::: Exercise input :::
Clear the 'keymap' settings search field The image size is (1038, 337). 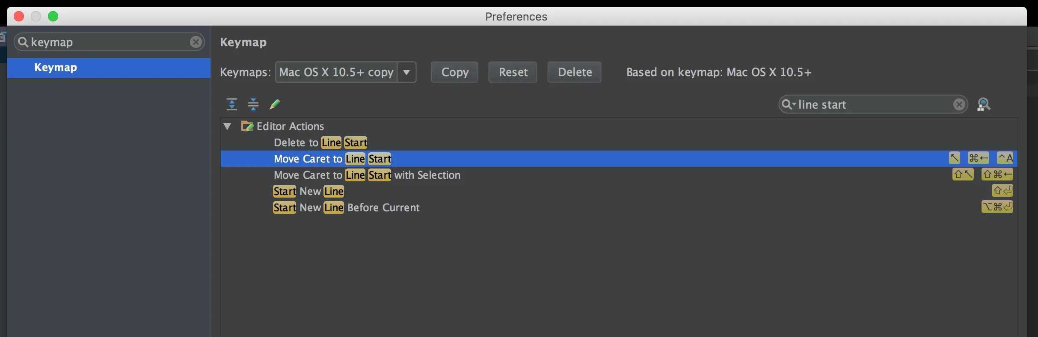tap(196, 42)
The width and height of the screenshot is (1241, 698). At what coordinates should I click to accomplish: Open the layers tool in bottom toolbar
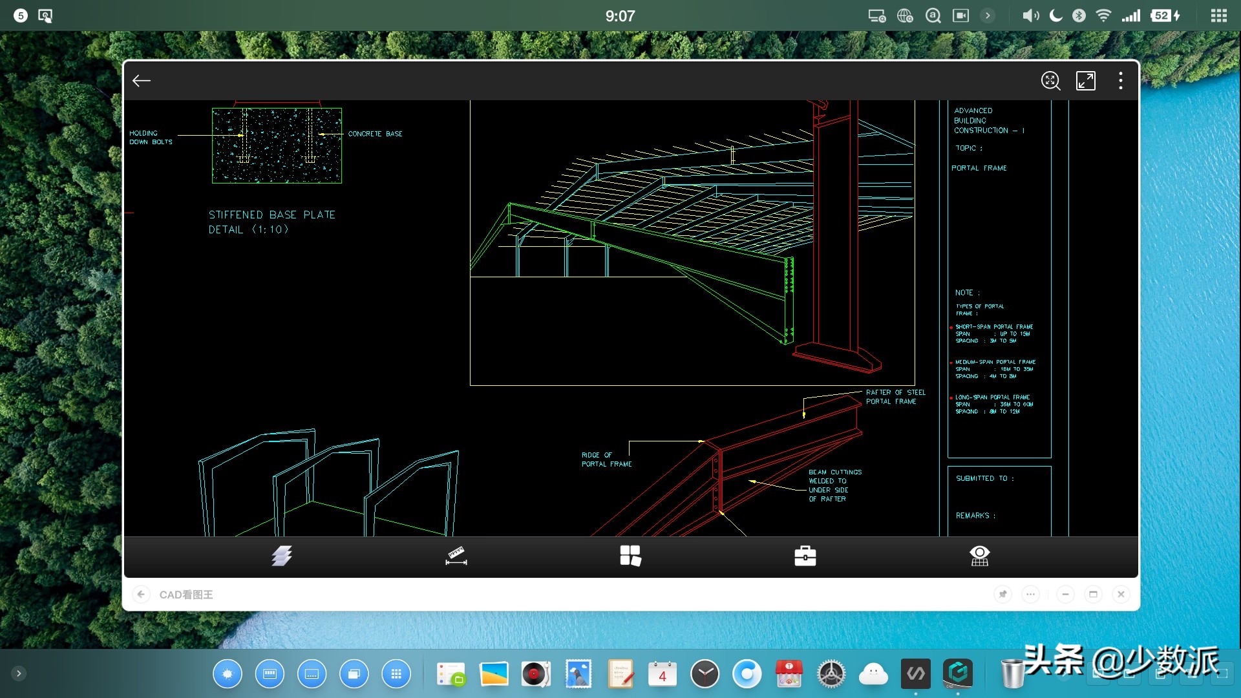tap(281, 556)
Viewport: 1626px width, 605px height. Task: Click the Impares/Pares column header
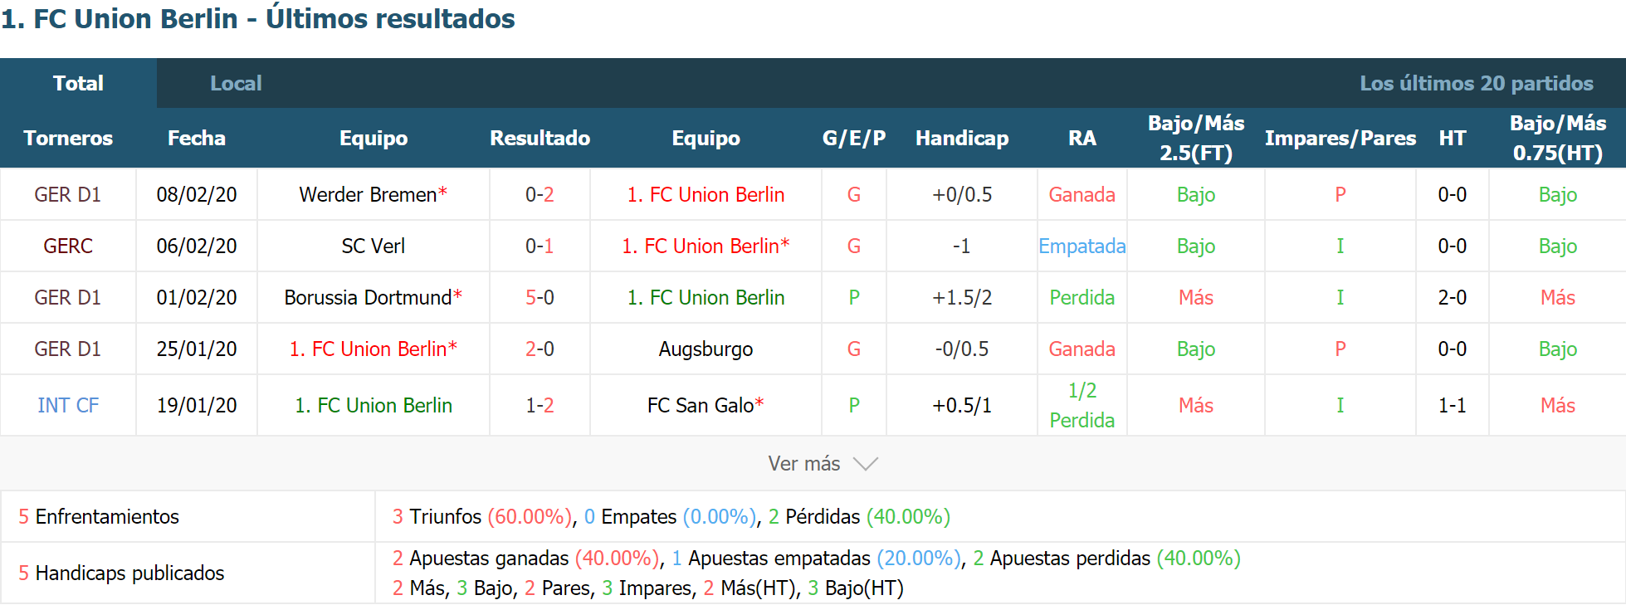pos(1340,138)
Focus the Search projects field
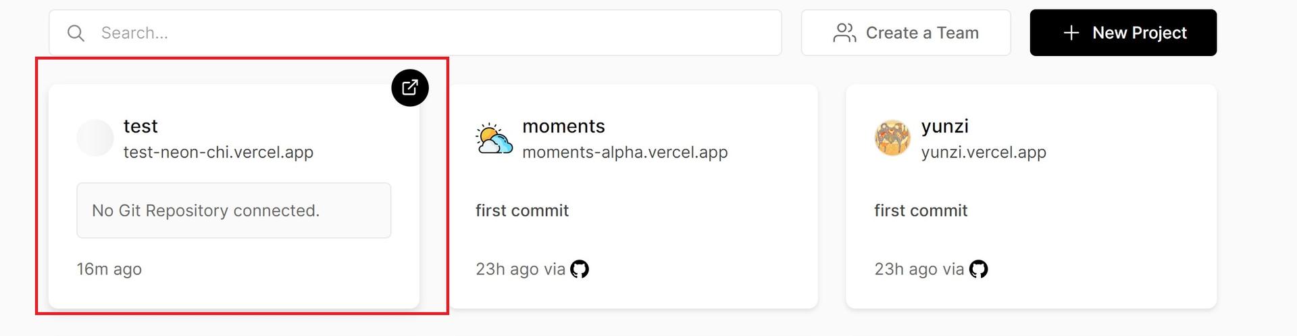The image size is (1297, 336). pos(415,32)
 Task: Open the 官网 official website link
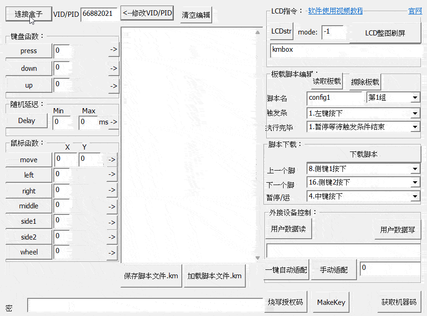(415, 11)
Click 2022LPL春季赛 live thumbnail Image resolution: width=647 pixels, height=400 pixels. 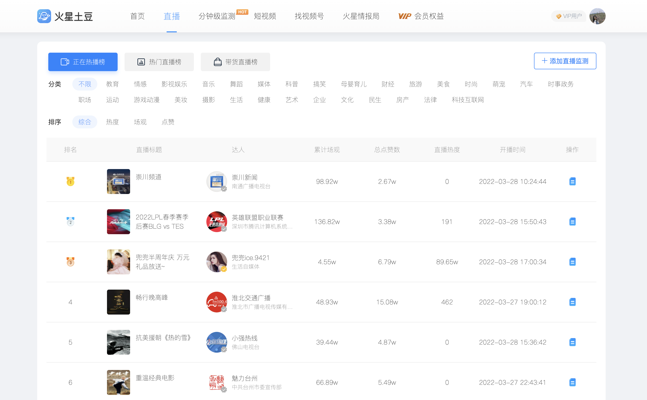tap(118, 222)
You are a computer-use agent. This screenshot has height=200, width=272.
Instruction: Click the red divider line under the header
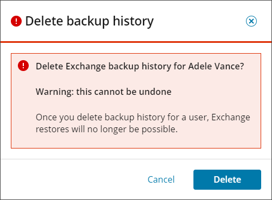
:::
Pick out every line of the data that contains the word "Task", and copy each of those lines in full.

Viewport: 1626px width, 605px height. Task: Click the Impares/Pares column header
 Task: Open the 官网 official website link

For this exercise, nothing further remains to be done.